* Ausgewählter Text *
◇ ◇ ◇ ◇ ◇

Ich gestaltete die obere Etage unseres Stadthauses um, weil der Teppich und die Bäder schon seit Jahren abgenutzt waren. Ich verschenkte die meisten von Stephens Kleidungsstücken – mit Ausnahme derer, die ich noch monatelang nach seinem Tod trug, und einiger Lieblingsstücke, die ich mir ab und zu immer noch gerne ansehe.

Um den damals ziemlich chaotischen und ziellosen Prozess zu verallgemeinern: Ich klammerte mich an alles, was mir half, das Gefühl von Stephens körperlicher Form nahe bei mir zu behalten, während ich mich gleichzeitig von Dingen trennte, die mich daran hinderten, einen Fuß vor den anderen zu setzen.

◇ ◇ ◇ ◇ ◇

* Arbeitsaufträge *
1. Aus welchem Grund gestaltete die erzählende Person laut dem ausgewählten Text die obere Etage des Stadthauses um?
2. Gib die Passage des ausgewählten Textes von „Ich gestaltete die“ bis „noch gerne ansehe.“ wortgetreu wieder.
3. Nenne alle Verben, die im ausgewählten Text im Präteritum mit dem Subjekt „ich“ stehen, in der dort verwendeten Form.

◇ ◇ ◇ ◇ ◇

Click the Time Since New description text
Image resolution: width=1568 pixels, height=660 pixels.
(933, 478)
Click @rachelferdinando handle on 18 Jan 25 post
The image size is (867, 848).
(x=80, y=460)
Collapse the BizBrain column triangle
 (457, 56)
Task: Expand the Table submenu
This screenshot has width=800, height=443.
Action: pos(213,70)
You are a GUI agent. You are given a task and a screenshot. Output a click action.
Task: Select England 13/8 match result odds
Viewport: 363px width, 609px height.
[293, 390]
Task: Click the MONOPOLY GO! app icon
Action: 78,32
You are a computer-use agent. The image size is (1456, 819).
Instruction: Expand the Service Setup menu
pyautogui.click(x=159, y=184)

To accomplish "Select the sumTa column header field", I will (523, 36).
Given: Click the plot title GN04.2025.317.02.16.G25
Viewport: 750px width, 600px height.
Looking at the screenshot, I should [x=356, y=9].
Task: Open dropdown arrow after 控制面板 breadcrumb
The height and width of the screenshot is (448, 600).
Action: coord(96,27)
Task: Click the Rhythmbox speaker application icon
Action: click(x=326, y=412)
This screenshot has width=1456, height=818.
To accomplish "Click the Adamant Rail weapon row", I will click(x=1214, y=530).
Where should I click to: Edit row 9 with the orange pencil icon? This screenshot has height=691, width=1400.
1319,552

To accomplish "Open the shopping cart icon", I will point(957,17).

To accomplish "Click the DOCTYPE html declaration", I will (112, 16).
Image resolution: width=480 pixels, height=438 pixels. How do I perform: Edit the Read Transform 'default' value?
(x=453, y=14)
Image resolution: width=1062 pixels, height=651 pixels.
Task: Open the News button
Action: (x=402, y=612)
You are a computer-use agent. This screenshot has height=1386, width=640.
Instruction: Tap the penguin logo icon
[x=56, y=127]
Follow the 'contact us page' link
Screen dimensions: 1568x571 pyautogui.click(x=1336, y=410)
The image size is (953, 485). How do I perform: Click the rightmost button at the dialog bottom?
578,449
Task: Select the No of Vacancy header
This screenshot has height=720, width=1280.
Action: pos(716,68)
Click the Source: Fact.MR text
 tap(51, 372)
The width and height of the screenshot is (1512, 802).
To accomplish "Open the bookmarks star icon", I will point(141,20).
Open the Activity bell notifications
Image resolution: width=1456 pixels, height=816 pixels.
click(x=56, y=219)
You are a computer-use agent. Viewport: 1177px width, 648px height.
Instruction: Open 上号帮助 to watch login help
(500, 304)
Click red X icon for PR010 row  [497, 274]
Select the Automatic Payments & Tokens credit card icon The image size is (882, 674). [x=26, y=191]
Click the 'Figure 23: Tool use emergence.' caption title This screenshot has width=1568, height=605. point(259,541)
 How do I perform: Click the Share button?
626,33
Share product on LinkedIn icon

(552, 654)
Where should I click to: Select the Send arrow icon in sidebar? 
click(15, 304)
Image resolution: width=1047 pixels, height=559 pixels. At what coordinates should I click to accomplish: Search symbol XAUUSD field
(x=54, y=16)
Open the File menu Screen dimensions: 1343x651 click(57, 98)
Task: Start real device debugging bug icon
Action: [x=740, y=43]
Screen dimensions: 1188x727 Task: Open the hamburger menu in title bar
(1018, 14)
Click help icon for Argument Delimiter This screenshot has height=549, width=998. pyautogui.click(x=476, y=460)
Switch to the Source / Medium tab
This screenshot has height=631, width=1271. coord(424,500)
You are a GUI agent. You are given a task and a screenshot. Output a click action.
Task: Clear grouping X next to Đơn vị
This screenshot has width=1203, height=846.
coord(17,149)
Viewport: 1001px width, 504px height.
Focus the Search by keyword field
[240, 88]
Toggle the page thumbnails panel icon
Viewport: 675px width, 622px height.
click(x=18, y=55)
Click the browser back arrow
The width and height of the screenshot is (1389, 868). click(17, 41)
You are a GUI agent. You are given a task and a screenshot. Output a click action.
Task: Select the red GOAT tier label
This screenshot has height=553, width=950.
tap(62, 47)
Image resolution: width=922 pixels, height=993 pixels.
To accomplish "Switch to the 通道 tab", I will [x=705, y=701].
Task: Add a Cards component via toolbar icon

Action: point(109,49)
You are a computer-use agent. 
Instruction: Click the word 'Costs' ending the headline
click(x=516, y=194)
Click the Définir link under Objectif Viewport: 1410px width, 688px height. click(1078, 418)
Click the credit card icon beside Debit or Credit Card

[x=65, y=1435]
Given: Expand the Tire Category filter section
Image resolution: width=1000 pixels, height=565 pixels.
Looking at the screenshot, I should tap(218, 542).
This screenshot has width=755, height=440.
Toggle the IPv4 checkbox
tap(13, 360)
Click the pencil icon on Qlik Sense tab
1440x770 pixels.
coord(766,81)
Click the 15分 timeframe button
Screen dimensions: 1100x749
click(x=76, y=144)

◇ ◇ ◇ ◇ ◇

* Lösungen *
1. Weil der Teppich und die Bäder schon seit Jahren abgenutzt waren.

2.
Ich gestaltete die obere Etage unseres Stadthauses um, weil der Teppich und die Bäder schon seit Jahren abgenutzt waren. Ich verschenkte die meisten von Stephens Kleidungsstücken – mit Ausnahme derer, die ich noch monatelang nach seinem Tod trug, und einiger Lieblingsstücke, die ich mir ab und zu immer noch gerne ansehe.

3. gestaltete, verschenkte, trug, klammerte, trennte